[Stored records]
'''
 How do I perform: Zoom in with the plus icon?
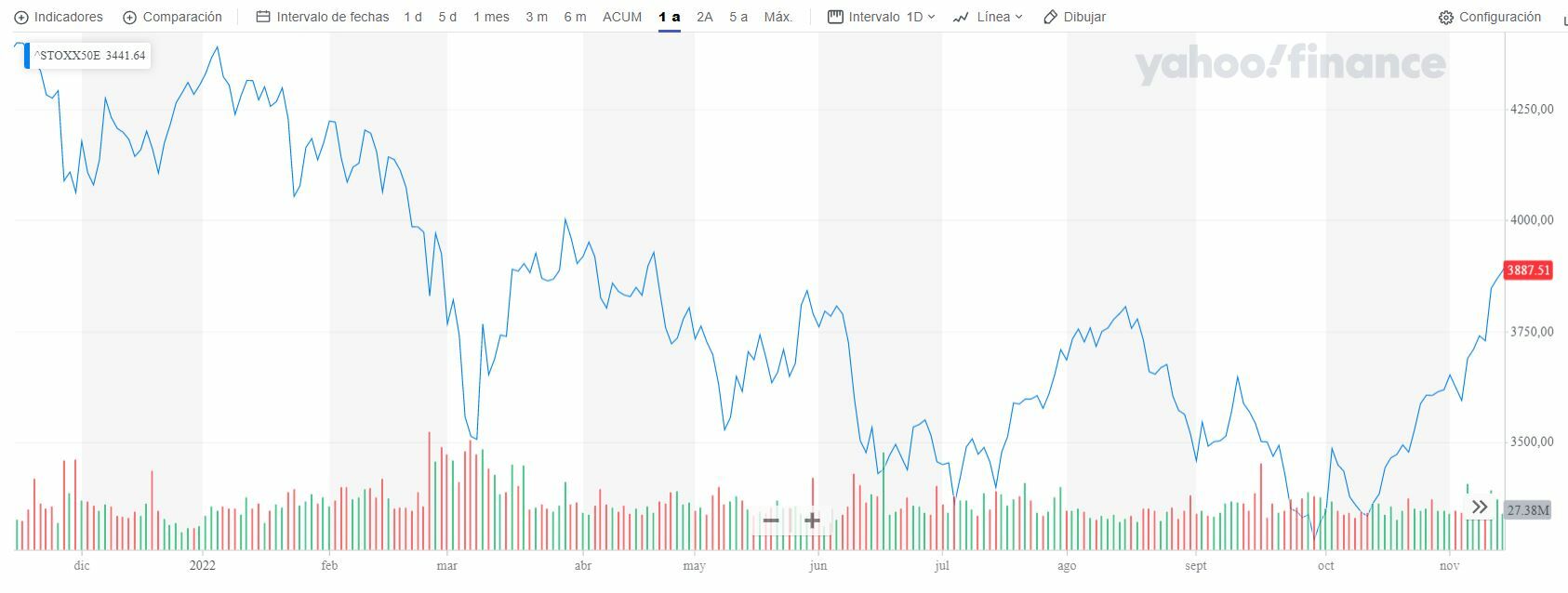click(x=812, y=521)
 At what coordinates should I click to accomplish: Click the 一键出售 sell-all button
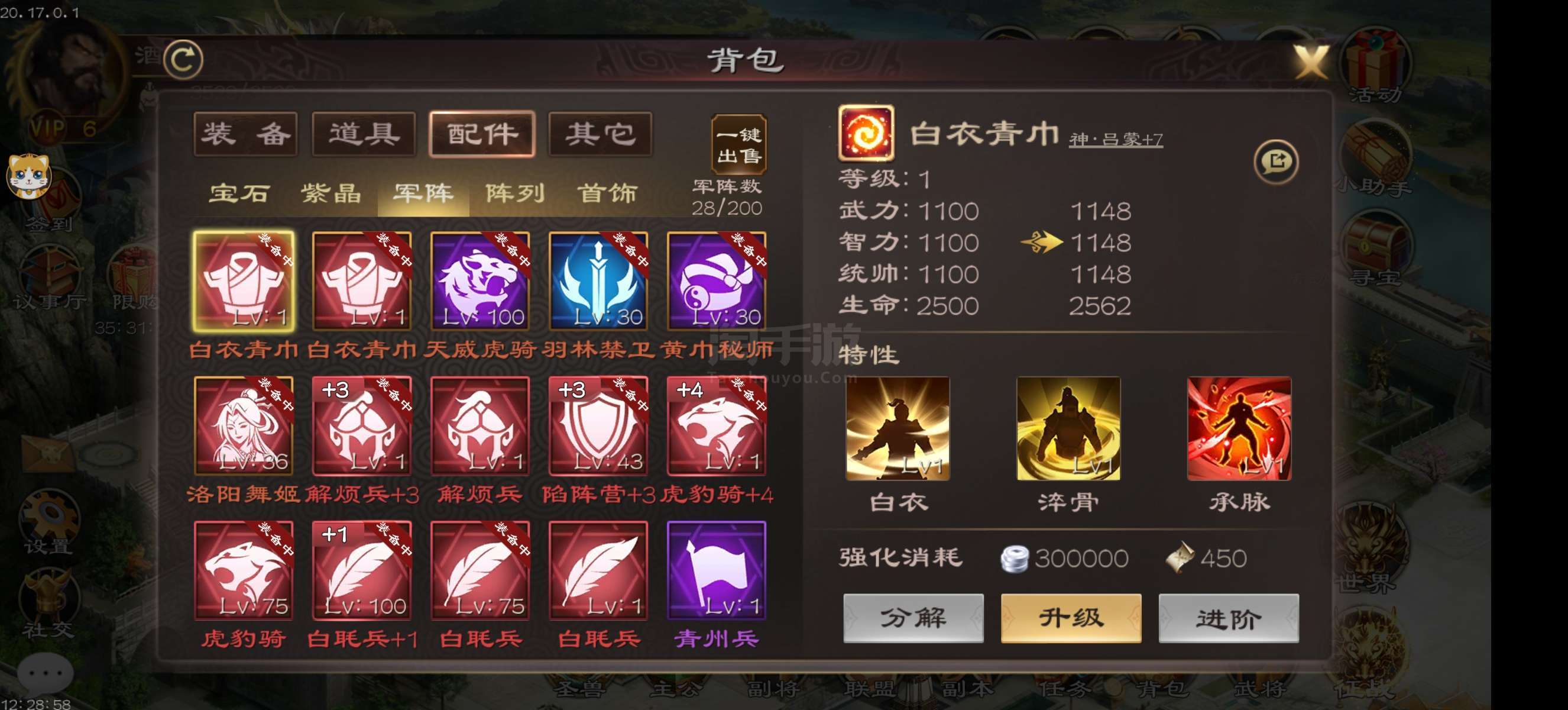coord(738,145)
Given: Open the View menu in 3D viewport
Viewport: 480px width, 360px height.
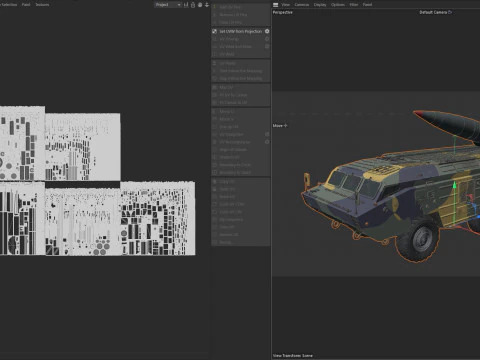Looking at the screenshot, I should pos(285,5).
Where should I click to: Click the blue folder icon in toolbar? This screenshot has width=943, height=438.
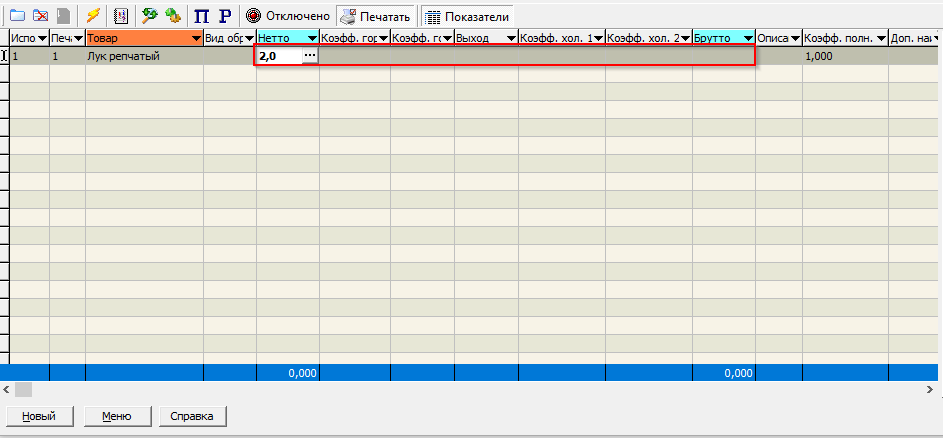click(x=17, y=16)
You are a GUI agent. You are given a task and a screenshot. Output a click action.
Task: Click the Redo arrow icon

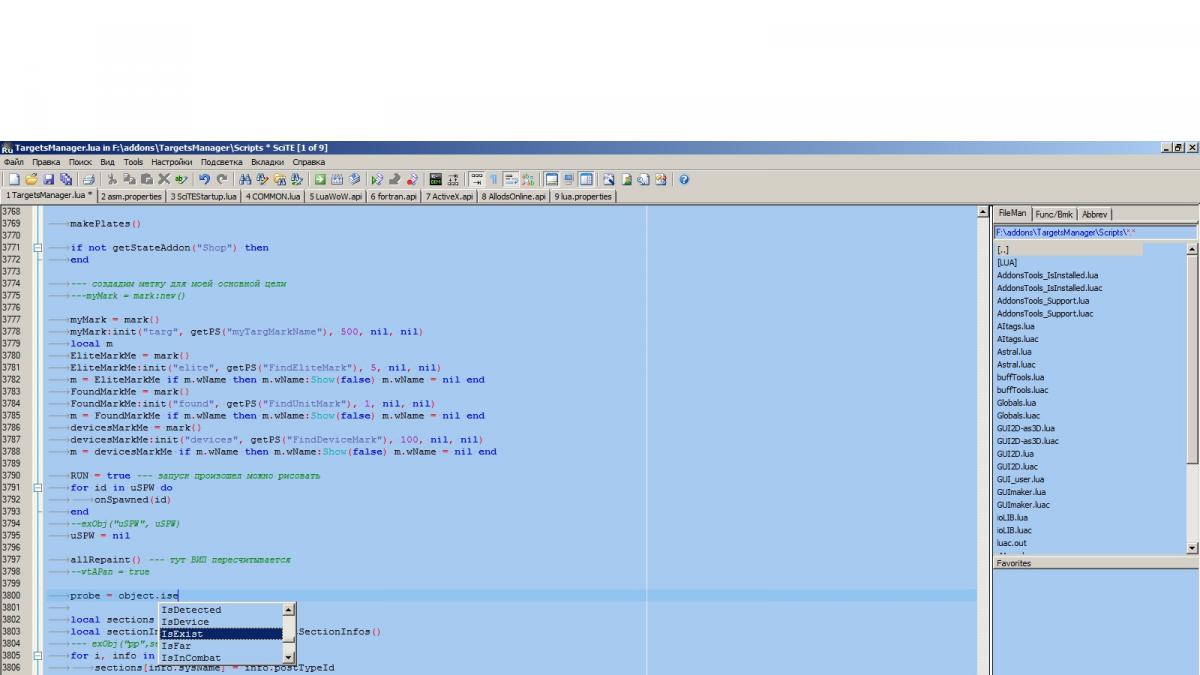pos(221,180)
'''
- **Task statement**
The full data, repeated exactly and stripped of its pictures, is the expected answer.

- **Expected answer**
 How do I perform: Zoom in with the plus icon?
click(x=812, y=521)
 At what coordinates should I click to accomplish: Click the 一键出售 sell-all button
coord(738,145)
Given: Open the View menu in 3D viewport
Viewport: 480px width, 360px height.
Looking at the screenshot, I should pos(285,5).
Where should I click to: Click the blue folder icon in toolbar? This screenshot has width=943, height=438.
click(x=17, y=16)
You are a GUI agent. You are given a task and a screenshot. Output a click action.
Task: Click the Redo arrow icon

pos(221,180)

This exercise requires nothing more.